Taken together, the data available can be used to highlight a number implications for clinical practice, as well as suggest possible mechanisms of HIV-related growth failure. The data suggest that HIV infection is associated with profound and long-lasting defects in weight and height throughout infancy and childhood. The current evidence indicates that differences in growth patterns become apparent by 3 to 4 mo of age, persist and perhaps increase with time. Wasting associated with HIV infection was less common than stunting or underweight. It is possible that HIV-infected children experience nearly proportional declines in both height and weight such that normal weight-for-height is maintained
7, 34 or that wasting in HIV-infected children may become apparent only as children become more sick. The data available also reveal no significant differences in the early growth of sero-reverters and healthy controls, suggesting that viral exposure without infection does not affect growth. These patterns of growth faltering were similar across developed and less developed country settings, despite differences in access to supplemental feeding and antiretroviral therapy and other factors including women’s routes of transmission, virus sub-types, and prevalence of STDs, drug use and nutritional deficiencies.

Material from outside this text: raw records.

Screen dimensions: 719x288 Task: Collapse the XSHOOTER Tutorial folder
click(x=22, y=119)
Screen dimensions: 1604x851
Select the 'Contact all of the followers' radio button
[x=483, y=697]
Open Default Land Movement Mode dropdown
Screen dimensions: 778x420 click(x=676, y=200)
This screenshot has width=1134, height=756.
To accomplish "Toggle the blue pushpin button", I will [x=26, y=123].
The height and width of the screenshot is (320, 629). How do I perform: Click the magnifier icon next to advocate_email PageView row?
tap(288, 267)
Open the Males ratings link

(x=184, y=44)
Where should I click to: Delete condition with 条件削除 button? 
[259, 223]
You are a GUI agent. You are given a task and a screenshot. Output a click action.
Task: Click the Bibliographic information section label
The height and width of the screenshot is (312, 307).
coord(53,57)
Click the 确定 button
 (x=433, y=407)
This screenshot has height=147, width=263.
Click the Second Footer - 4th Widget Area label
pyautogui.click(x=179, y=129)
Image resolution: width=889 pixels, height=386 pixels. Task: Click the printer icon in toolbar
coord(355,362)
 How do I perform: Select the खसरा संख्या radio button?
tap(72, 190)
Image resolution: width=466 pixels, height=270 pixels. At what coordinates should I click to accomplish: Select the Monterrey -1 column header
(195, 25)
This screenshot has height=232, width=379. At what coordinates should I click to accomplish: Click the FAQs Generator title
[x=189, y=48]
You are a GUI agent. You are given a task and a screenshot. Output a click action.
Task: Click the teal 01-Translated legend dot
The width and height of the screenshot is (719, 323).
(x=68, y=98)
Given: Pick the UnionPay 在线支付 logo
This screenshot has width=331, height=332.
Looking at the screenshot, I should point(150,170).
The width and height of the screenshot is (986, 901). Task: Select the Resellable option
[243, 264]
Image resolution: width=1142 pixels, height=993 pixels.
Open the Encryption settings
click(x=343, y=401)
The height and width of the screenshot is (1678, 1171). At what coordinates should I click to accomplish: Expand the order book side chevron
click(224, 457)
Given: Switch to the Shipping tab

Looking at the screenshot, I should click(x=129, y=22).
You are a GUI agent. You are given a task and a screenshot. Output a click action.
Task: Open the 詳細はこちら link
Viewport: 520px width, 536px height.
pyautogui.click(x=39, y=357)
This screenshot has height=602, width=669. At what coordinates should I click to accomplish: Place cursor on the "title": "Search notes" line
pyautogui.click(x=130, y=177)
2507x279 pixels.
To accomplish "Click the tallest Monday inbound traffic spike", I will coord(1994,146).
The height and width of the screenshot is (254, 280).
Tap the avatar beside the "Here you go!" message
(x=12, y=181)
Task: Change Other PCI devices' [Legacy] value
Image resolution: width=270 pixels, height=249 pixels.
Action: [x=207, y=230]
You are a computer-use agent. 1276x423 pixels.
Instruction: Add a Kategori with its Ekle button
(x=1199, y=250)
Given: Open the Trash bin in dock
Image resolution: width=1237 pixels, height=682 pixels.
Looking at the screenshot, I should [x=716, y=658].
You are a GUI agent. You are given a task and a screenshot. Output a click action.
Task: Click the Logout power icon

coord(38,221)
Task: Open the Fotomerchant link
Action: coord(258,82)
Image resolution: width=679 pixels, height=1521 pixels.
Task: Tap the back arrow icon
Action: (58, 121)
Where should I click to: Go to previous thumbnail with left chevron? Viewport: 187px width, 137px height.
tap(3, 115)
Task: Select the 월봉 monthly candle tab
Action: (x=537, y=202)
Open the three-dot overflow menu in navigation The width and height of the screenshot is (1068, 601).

It was common for differences in weight-for-age to become apparent at the same time as differences in height-for-age in both developed and less developed country settings. As weight is more likely to fall off before height in conditions of protein-energy malnutrition, this pattern of concurrent impairment of weight and height could indicate that other mechanisms may underlie HIV-related growth failure. Possible mechanisms include HIV-related disturbances to energy balance,
40, 43, 45–48 gastrointestinal disturbance and malabsorption,
49–52 and nuero-endocrine changes.
28, 53–58 Growth failure also may occur as a direct result of HIV infection, independent of the variety of secondary illnesses that accompany infection.
30, 59–61Understanding of the temporal course and mechanisms of growth impairment through future longitudinal study will continue to be important for the early intervention and care of HIV-infected children if impaired growth precedes and contributes to the onset of immune deficiency and opportunistic infection. Further research in a number of specific areas continues to be warranted to broaden and deepen our current understanding of the impact of HIV on postnatal growth. This includes development of evidence on the effect of HIV infection on body composition in children. As noted above, few studies have addressed the association between HIV infection and exposure and body composition in children. These limited studies suggest that HIV-infected children experience a preferential loss of lean body mass compared to fat, similar to that seen in adults.
62 As changes in body composition may be an additional risk factor for disease progression, further study is needed to describe changes in body composition in HIV-infected children over time.
Evaluation of the effect of HIV infection on adolescent growth and development should also remain a research priority. Advances in the management of HIV means that many perinatally infected children reach adolescence. Only a small number of studies, however, have examined the effect of HIV on adolescent growth and pubertal development to date.
41, 63, 64 Given the increasing survival of this population and the limited information on the effect of HIV on growth and development after 4 years of age, more information on how HIV infection may interact with adolescent growth and maturation is needed. Evaluation of the effect of nutritional intervention / supplementation on growth, immune status and disease progression in children is similarly important. The well-known interaction between nutrition and immune function suggests that nutritional interventions may have the potential to limit morbidity and mortality in HIV-infected individuals.
65 The role of micronutrient status on HIV infection has been examined in several trials in adults and children,
66 though more information on the effectiveness of various macronutrient interventions is still required. Finally, evidence on the effect of ARV therapy on growth and body composition in HIV-infected children must continue to be developed and summarized. ARV therapy has improved the virological, immunological and clinical outcomes of HIV-infected children, and studies on its effects on growth are now becoming available.
61, 67, 68 Additional efforts to develop and consolidate information on the effects of such treatment on growth and body composition in the long-term and in less developed country settings are required.